We have developed a general formalism for DRC that permitted detailed elucidation of the general properties underlying the determination of DRC. Based on this theoretical finding, we have subsequently developed a new photon spectrometry technique for accurate determination of the DRC of low-energy interstitial brachytherapy sources. This new technique eliminated many of the difficulties associated with the existing experimental techniques and has provided new and independent determinations of DRC for over twenty low-energy brachytherapy source models. Its application has led to the discovery of a 15% discrepancy in the DRC reported for a newly marketed cesium-131 source and has helped resolve a large discrepancy in the DRCs reported in literature for a novel polymer-encapsulated palladium-103 source. The photon spectrometry technique is efficient and robust. We are developing it into a national resource for DRC determination and for periodic quality assurance check of DRC.
An example of my research work in treatment plan optimization and evaluation involved the derivation of a new radiobiological formalism for biologically effective dose (BED) of permanent interstitial brachytherapy (PIB) using sources of different decay half-lives. In PIB, the cancer cells are subjected to continuous photon irradiation. Because tumor cell repopulation and sub-lethal damage repair occur simultaneously during dose delivery, the net cell kill and therefore the clinical efficacy of PIB depend not only on the delivered dose but also on the interplay between the temporal patterns of dose delivery and cellular kinetics.
The BED formula captures this interplay and has enabled systematic evaluation of the potential clinical impacts of using mixed sources on cancers presenting different biological properties. This formalism has also enabled us to systematically examine the radiobiological effects of prostate edema in PIB for early stage prostate cancer and many of the theoretical issues related to the design of an effective dose compensation approach for edema-induced dose deficits.

The data
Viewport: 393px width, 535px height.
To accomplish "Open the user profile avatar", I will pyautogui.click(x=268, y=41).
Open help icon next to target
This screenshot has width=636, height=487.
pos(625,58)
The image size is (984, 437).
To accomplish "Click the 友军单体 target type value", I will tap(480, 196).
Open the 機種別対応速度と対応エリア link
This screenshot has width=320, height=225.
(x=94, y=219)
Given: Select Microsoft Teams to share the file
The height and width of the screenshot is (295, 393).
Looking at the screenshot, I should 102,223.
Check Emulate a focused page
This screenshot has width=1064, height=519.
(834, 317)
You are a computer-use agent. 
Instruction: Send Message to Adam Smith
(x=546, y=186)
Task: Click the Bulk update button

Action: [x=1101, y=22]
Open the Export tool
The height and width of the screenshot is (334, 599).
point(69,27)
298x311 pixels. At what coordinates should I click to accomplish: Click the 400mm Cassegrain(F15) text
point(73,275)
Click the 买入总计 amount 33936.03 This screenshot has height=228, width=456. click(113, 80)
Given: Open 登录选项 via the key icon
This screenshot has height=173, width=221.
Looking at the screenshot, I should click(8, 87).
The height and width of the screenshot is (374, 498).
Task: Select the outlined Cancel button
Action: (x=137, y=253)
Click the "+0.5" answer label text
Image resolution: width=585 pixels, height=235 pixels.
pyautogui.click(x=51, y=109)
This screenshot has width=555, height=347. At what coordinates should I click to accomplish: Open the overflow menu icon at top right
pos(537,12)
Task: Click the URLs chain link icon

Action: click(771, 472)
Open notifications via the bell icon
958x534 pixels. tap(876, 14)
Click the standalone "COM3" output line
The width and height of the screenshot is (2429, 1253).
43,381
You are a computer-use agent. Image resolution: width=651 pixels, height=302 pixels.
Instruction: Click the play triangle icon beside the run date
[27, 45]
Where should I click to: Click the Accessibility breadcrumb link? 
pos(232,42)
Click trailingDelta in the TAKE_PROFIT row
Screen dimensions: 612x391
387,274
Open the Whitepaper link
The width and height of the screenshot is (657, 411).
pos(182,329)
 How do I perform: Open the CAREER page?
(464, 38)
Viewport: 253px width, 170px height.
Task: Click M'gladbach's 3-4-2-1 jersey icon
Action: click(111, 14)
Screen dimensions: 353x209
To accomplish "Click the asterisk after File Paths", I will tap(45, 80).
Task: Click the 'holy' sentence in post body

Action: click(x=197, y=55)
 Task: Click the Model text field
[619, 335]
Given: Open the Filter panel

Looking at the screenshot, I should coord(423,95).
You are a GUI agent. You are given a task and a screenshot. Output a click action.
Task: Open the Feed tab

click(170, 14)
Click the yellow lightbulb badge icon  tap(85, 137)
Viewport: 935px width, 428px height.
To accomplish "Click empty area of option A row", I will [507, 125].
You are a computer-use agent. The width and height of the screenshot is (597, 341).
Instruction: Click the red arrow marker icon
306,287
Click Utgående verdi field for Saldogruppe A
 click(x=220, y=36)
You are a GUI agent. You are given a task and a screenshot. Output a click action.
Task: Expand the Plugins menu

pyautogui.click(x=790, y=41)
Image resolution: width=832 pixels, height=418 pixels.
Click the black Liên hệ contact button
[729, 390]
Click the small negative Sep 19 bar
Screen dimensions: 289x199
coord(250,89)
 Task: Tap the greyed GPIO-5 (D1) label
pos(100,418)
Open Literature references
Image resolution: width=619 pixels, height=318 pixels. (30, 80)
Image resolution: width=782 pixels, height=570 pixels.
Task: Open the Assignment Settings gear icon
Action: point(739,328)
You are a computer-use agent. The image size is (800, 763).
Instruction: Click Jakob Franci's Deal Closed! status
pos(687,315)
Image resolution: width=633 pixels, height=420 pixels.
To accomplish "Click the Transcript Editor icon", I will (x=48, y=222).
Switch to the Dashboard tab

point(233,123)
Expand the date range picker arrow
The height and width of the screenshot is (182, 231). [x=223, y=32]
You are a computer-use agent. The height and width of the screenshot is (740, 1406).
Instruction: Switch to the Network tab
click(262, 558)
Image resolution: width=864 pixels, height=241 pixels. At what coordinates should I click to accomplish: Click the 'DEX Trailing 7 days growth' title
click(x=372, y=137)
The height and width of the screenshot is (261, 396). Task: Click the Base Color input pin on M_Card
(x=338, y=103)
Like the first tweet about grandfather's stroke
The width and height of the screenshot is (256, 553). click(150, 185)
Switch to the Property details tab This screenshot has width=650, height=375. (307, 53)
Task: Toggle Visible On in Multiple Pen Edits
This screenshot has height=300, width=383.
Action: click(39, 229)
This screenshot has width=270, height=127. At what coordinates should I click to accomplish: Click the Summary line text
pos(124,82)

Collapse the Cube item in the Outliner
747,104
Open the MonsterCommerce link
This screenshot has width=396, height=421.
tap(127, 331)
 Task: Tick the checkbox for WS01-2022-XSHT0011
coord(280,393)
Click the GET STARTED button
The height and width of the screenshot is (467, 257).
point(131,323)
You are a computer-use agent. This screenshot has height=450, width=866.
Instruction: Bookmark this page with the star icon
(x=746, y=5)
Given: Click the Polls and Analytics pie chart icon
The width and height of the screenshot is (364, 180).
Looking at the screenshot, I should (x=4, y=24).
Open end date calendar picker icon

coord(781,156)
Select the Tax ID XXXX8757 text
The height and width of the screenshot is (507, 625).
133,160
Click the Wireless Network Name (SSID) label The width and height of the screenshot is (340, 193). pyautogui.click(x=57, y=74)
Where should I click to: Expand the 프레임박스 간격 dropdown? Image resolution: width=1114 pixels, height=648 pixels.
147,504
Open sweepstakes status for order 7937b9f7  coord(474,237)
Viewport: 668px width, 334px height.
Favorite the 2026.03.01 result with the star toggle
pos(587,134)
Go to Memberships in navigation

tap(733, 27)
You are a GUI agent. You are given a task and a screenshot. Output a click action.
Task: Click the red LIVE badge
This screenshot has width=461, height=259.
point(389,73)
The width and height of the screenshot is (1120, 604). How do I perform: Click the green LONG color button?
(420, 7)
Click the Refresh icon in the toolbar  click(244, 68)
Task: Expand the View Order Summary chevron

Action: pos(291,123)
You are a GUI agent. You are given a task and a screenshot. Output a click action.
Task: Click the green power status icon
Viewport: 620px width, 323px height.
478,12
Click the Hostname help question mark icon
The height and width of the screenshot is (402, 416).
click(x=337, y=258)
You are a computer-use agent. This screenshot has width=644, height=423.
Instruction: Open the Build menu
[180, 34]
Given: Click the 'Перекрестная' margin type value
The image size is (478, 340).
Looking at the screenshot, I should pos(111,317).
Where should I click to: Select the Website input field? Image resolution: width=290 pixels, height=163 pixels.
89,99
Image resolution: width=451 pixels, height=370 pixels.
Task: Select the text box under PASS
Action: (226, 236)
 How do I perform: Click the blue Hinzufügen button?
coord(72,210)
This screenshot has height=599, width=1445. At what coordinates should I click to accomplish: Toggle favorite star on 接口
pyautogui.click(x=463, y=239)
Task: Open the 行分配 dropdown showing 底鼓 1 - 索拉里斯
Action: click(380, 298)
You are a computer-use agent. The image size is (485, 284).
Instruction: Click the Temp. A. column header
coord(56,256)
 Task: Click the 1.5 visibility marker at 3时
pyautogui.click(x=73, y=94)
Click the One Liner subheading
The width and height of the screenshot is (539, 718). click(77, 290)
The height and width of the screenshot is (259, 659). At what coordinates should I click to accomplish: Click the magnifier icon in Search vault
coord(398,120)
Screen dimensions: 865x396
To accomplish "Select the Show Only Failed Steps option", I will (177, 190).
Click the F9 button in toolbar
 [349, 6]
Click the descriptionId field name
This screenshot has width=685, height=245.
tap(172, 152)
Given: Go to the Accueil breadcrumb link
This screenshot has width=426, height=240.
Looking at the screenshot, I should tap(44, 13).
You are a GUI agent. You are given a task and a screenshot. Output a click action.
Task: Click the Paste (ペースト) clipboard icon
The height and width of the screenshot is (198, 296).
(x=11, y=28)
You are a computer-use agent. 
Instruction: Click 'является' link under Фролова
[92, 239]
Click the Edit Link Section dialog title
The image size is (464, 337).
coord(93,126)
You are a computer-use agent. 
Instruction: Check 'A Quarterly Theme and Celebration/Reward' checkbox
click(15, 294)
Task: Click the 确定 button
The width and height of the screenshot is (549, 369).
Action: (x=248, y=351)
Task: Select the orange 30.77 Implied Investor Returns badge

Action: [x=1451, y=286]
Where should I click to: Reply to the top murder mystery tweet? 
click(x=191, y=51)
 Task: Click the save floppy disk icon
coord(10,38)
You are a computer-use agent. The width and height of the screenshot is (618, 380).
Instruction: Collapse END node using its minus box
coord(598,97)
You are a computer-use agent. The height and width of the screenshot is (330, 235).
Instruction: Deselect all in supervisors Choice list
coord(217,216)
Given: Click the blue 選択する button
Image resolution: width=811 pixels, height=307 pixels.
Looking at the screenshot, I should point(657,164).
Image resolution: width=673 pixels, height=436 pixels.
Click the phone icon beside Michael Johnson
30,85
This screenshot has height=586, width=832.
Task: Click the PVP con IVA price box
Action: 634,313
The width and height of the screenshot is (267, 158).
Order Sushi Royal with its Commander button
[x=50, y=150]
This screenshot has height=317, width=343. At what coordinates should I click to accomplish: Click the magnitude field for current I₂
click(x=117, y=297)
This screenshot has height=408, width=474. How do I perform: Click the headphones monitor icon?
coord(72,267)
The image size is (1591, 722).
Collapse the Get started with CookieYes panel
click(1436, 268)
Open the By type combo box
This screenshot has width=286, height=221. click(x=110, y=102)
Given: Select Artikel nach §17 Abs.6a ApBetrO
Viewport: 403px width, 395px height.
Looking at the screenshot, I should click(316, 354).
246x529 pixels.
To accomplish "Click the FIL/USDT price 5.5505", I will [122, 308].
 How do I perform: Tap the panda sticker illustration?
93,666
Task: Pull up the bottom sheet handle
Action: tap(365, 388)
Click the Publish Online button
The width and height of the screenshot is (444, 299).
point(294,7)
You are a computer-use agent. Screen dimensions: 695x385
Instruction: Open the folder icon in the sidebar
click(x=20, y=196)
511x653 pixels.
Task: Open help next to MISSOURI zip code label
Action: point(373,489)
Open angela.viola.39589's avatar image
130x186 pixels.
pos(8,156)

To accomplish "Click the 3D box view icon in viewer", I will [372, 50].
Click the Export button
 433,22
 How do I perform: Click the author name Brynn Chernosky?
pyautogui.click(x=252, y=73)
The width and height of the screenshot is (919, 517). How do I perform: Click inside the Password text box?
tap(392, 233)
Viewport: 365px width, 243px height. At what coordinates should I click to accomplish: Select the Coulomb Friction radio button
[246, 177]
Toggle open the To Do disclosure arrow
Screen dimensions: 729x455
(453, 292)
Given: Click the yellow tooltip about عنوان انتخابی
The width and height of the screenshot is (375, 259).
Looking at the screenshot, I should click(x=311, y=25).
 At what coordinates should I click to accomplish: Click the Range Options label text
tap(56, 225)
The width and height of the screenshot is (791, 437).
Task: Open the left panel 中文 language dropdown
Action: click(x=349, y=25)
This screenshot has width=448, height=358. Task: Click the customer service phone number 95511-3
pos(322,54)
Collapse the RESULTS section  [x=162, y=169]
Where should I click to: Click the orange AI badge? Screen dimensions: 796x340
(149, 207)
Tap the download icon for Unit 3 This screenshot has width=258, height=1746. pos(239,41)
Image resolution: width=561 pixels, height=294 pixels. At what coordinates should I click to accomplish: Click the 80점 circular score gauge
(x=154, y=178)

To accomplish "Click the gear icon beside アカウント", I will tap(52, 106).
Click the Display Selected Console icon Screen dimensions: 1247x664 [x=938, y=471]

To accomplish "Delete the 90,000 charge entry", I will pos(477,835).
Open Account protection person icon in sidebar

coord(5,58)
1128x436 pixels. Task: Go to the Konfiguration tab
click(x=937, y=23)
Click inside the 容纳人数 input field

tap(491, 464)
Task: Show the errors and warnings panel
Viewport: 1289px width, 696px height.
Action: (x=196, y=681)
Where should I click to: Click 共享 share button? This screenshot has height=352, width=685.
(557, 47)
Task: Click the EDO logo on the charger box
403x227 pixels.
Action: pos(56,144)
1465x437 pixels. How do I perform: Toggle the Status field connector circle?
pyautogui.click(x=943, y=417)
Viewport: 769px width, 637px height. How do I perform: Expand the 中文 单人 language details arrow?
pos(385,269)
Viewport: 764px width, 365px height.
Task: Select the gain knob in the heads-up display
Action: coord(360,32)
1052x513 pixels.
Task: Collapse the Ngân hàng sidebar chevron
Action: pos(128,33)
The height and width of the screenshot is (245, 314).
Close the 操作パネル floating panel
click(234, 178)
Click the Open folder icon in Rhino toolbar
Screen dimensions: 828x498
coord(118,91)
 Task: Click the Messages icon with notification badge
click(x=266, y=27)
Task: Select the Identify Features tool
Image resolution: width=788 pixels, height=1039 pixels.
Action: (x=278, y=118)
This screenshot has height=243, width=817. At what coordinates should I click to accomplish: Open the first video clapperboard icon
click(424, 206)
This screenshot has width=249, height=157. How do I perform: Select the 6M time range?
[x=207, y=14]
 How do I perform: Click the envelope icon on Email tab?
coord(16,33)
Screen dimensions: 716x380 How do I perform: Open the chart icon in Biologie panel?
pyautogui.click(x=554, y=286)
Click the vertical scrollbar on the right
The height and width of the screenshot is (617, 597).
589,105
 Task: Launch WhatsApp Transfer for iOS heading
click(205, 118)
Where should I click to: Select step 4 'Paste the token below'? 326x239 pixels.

Aim of the exercise
Reproduce the brachytherapy research text from "An example of" to "and cellular kinetics.", swapping "tumor cell repopulation" for "tumor cell proliferation".

Solution below
An example of my research work in treatment plan optimization and evaluation involved the derivation of a new radiobiological formalism for biologically effective dose (BED) of permanent interstitial brachytherapy (PIB) using sources of different decay half-lives. In PIB, the cancer cells are subjected to continuous photon irradiation. Because tumor cell proliferation and sub-lethal damage repair occur simultaneously during dose delivery, the net cell kill and therefore the clinical efficacy of PIB depend not only on the delivered dose but also on the interplay between the temporal patterns of dose delivery and cellular kinetics.